▶ [EXTRACTED INFORMATION]

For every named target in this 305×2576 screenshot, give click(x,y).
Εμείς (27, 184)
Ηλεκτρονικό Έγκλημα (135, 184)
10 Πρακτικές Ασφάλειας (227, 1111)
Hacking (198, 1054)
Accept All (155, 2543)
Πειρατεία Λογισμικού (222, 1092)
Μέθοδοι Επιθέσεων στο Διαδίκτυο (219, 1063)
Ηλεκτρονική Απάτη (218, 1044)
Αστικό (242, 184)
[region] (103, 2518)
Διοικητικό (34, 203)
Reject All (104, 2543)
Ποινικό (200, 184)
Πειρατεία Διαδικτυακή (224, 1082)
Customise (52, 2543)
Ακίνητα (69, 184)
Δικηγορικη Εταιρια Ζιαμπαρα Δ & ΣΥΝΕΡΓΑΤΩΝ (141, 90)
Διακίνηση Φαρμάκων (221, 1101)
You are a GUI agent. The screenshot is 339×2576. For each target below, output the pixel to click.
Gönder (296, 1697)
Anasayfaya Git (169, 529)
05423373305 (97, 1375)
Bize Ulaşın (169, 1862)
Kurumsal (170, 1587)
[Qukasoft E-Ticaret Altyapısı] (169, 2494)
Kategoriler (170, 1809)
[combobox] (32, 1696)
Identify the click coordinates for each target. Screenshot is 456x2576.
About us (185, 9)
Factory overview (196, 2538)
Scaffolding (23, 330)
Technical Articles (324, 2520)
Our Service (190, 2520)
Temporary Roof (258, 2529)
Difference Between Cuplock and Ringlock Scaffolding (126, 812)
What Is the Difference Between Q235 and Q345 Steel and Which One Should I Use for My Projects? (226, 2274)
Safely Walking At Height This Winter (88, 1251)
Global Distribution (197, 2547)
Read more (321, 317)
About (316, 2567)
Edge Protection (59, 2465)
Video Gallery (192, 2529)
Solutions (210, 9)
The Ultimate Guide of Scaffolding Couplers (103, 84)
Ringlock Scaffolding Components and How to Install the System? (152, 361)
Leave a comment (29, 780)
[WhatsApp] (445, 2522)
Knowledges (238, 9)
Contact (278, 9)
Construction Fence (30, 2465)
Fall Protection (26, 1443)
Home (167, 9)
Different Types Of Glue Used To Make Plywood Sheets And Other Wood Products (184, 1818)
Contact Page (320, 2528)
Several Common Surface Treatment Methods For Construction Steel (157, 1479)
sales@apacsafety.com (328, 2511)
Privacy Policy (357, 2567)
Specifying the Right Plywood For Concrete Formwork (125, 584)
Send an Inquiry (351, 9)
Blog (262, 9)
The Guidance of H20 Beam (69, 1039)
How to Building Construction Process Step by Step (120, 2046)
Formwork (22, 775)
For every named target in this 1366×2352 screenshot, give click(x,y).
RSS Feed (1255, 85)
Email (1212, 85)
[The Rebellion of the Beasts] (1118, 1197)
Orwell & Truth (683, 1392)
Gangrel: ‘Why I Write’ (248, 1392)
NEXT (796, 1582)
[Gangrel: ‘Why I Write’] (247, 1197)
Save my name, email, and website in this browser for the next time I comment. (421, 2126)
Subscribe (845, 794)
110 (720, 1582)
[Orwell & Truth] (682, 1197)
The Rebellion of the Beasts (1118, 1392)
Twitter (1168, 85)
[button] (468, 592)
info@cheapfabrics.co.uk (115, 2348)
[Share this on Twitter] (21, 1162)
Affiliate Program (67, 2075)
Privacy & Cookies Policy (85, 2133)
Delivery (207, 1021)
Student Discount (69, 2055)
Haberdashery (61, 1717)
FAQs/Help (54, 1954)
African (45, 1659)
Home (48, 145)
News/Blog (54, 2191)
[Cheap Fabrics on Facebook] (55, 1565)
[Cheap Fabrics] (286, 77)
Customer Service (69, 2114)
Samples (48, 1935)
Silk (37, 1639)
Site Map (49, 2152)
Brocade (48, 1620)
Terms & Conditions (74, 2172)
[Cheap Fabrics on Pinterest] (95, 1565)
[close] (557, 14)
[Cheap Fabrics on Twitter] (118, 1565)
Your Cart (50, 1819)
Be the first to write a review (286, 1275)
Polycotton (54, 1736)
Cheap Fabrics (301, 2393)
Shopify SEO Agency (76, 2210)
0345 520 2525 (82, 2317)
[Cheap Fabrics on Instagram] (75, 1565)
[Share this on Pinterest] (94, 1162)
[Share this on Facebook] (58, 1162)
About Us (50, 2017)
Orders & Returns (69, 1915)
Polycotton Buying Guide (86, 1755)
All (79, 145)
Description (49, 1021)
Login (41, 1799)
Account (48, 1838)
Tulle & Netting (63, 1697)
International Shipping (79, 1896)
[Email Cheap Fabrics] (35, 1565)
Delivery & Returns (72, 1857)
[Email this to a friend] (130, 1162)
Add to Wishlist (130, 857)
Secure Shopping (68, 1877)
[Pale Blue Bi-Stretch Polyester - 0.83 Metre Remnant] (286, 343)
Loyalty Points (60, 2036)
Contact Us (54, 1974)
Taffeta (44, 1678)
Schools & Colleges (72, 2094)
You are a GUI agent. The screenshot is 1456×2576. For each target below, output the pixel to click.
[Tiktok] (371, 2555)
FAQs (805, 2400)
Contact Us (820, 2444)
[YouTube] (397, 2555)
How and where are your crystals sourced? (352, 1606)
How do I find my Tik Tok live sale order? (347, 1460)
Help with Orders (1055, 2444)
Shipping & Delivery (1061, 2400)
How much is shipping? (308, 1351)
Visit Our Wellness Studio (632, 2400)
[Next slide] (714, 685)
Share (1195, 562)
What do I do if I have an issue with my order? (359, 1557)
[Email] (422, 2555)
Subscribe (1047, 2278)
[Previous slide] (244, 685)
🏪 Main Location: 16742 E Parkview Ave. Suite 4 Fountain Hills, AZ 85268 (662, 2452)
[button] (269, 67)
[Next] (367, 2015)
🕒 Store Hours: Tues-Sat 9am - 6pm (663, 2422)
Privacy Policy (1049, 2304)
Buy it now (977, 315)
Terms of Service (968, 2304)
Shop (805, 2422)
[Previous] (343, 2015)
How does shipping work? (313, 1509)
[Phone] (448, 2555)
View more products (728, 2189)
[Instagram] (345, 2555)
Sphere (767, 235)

▶ [WHAT THE TASK ASKS]
Each line from the first line of the listing through the line with "Διοικητικό (34, 203)" must be output exactly, both ends included, and no other line may appear.

▶ [RESULT OF THIS TASK]
For every named target in this 305×2576 screenshot, give click(x,y).
Εμείς (27, 184)
Ηλεκτρονικό Έγκλημα (135, 184)
10 Πρακτικές Ασφάλειας (227, 1111)
Hacking (198, 1054)
Accept All (155, 2543)
Πειρατεία Λογισμικού (222, 1092)
Μέθοδοι Επιθέσεων στο Διαδίκτυο (219, 1063)
Ηλεκτρονική Απάτη (218, 1044)
Αστικό (242, 184)
[region] (103, 2518)
Διοικητικό (34, 203)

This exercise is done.